Research
Dynamic Ultrasound Localization Microscopy
Ultrasound Localization Microscopy (ULM) tracks individual microbubbles flowing through blood vessels to create super-resolution snapshots of arterioles and measure average flow velocities.
Dynamic Ultrasound Localization Microscopy—developed by our lab—extends these capabilities in several important ways. By measuring blood flow changes throughout the cardiac cycle, DULM can visualize individual capillaries in the brain, and its temporal tracking of motion makes imaging possible in moving organs like the beating heart—previously inaccessible to ULM. This provides clinically meaningful biomarkers like capillary transit time and pulsatility that reflect microvascular health, transforming ULM into a functional platform for detecting and monitoring disease.
Applications
Pulsatility Imaging
Increase of pulsatility in small vessels is an early sign of neurodegenerative diseases. Traditional imaging only sees pulsatility in large arteries—we can now measure it in vessels as small as 30 μm.
Single Capillary Reporters
Capillary stalling and slowed transit time occur in neuroinflammation, Alzheimer’s, and stroke, but identifying where these changes happen has been impossible. For the first time, we can map this across the entire brain non-invasively, pinpointing which regions and which specific capillaries show dysfunction—critical for understanding disease mechanisms and monitoring treatments.
Myocardial ultrasound localization angiography
The blood vessels contained within the cardiac wall cannot be imaged directly and individually, while their dysfunction accounts for more than 50% of patients presenting with stable angina. We were able to show the feasibility of mapping those vessels in the beating heart and are working toward clinical translation.

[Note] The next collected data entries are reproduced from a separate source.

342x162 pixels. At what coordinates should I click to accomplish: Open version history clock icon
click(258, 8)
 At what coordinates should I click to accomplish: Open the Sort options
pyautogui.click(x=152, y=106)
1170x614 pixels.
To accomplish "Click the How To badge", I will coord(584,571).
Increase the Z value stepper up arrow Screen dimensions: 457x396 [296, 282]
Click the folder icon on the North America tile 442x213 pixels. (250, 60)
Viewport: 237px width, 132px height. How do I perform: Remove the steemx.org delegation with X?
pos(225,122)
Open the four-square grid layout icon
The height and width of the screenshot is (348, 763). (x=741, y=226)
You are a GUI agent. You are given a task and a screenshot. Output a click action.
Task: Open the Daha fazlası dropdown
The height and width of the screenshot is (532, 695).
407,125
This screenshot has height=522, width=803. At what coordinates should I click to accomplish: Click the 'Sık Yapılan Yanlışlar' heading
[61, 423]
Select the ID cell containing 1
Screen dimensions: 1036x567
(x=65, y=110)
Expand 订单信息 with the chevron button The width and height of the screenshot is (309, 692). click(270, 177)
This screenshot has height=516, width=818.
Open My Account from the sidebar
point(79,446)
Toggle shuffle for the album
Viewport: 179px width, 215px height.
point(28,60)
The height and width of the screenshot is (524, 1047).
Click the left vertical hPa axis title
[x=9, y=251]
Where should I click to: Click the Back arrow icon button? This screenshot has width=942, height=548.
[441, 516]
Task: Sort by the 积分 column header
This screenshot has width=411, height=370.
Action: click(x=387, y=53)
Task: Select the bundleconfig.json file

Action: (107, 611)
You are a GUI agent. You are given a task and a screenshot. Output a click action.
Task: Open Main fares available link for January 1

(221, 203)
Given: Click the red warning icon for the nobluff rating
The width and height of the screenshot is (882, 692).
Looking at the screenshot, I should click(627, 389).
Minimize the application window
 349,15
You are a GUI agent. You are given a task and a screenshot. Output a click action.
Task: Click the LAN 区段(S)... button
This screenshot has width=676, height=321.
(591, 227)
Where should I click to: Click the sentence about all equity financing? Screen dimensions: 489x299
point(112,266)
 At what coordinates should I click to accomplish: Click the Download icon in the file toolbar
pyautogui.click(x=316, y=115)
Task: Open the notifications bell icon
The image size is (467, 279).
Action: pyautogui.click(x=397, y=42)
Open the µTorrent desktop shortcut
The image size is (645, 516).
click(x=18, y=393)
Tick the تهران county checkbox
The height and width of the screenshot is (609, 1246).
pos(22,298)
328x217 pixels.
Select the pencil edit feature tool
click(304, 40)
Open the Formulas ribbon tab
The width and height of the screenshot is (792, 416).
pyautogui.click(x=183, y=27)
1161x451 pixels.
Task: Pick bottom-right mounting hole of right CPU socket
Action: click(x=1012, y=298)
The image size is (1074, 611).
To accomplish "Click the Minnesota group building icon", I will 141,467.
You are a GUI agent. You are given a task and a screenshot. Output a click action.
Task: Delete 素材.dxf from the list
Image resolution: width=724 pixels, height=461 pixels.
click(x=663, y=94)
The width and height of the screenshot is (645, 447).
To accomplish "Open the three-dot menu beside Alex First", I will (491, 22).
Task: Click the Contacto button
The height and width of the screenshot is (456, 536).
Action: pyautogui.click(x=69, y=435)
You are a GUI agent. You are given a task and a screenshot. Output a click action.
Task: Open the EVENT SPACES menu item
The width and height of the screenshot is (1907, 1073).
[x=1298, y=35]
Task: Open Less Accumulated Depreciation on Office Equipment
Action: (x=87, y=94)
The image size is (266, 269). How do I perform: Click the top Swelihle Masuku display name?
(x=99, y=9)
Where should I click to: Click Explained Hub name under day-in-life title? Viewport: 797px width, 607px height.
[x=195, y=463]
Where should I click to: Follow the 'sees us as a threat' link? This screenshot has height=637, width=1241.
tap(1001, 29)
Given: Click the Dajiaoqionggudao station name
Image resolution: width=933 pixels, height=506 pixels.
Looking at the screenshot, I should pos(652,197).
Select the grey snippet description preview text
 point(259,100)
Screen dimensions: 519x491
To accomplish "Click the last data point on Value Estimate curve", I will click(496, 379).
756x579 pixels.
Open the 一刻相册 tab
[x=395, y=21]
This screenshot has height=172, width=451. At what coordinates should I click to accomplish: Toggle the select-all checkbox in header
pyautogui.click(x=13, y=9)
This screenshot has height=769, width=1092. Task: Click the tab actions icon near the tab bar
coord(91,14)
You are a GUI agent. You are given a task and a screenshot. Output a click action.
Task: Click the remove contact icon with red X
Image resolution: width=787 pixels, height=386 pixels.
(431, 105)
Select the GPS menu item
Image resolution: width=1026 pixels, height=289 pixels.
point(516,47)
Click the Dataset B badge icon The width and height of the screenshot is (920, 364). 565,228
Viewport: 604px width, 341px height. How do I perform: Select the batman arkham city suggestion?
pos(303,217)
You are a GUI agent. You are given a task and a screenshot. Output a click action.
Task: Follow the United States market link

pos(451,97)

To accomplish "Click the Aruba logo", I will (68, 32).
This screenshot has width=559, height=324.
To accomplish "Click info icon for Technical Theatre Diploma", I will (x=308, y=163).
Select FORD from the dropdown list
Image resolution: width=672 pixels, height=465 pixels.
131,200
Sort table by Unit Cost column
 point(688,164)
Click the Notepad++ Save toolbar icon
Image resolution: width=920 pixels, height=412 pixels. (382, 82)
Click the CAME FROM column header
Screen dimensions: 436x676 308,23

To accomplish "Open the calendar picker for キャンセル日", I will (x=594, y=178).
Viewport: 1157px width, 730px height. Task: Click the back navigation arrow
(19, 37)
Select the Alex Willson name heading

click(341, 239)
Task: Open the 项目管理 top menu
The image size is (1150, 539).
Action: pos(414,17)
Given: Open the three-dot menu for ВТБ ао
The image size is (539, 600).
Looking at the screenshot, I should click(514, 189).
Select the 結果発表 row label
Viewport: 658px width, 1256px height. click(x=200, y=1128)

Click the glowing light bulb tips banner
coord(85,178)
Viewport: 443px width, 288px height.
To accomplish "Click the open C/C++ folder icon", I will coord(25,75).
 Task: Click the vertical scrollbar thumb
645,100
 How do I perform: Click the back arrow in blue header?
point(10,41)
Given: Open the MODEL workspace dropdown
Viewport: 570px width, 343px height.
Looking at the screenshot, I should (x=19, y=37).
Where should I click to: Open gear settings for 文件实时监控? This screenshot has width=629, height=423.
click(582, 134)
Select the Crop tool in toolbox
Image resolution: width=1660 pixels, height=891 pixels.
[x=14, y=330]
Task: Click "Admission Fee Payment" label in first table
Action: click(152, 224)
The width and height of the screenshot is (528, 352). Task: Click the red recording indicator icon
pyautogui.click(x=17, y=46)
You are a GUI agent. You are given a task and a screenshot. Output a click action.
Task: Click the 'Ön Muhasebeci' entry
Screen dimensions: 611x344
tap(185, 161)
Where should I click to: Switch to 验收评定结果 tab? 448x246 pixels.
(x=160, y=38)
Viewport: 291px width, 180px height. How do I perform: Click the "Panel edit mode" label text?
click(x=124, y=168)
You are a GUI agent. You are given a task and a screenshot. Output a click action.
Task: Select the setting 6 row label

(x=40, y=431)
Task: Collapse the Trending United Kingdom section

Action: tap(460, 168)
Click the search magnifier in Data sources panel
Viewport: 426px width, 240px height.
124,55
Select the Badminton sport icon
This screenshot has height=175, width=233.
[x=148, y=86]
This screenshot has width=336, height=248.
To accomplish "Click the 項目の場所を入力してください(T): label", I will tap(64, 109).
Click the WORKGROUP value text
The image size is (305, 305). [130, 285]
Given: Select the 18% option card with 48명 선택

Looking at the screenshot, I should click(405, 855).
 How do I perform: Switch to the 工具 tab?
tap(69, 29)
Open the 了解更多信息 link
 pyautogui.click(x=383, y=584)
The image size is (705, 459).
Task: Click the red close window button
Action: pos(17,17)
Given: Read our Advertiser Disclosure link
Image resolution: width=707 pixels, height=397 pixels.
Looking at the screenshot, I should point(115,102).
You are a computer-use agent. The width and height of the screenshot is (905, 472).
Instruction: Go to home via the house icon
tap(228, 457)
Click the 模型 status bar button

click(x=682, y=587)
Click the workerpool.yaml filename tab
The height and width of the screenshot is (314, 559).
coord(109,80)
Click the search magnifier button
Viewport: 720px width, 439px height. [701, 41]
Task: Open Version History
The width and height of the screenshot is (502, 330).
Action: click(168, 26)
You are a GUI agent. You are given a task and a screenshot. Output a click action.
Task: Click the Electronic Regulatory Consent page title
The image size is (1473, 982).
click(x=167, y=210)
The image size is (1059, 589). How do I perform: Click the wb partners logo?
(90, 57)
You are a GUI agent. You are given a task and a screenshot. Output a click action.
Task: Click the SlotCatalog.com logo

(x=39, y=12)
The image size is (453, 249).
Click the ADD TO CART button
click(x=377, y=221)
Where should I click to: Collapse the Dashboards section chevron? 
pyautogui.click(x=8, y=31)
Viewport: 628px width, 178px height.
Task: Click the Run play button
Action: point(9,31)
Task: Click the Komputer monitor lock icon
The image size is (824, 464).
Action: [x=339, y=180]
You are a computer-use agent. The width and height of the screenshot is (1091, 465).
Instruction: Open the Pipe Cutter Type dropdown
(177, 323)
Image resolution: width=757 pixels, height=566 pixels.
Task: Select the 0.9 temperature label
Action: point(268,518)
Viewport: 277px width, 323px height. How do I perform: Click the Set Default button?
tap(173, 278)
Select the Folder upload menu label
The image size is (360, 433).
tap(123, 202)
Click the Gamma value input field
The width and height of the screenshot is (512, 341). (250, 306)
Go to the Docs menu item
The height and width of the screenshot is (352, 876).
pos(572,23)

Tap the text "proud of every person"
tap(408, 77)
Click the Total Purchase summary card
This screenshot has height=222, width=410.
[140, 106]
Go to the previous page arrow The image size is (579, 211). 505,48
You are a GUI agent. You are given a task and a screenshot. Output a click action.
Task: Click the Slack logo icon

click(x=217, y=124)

Brain Therapy and monitoring
Manipulating the vasculature using ultrasound to achieve bioeffects such as opening the blood-brain barrier is gaining momentum, but monitoring methods in small animals remain mostly limited to magnetic resonance imaging. We are working toward the development of ultrasound-based solutions to facilitate research on larger animal populations.
Technical developments
Transcranial imaging
Ultrasound can propagate deep in tissue but is limited by bones in general and the skull in particular, which often require craniotomies in small animal studies and limit translation in humans. We have recently developed several new approaches for aberration correction that are robust and reproducible.
Particle tracking
Dynamic ultrasound localization microscopy requires the tracking of a large number of microbubbles. We are developing novel approaches to track more microbubbles, in the presence of higher concentration and for longer duration, to enable the development of novel biomarkers.
3D imaging
3D ultrafast ultrasound imaging is a challenging engineering problem, as the required number of piezoelectric elements (and thus cost and datasets) grows quadratically. We are working on several approaches based on novel probe architectures to address this problem.
Clinical imaging
An important advantage of ultrasound imaging is that methods developed for small animal imaging are readily translatable to humans, often using the same electronics. When moving to the clinic, we need to adapt our methods; we have developed new approaches to drastically improve image quality in the human heart and to cross the thicker skulls for brain imaging.
Simulations
We are developing highly realistic simulation frameworks to predict how the behavior of microbubbles in the microvasculature affects hundreds of thousands of ultrasound images, and how these images can be used to recover said behavior. Such simulations involve large computations typically run on massively parallel architectures.
Deep learning
We are developing deep learning methods to process our images at various stages, from aberration correction to microbubble detection and labelling. We have been pioneers in using several novel components in these networks, such as sparse or complex-valued networks.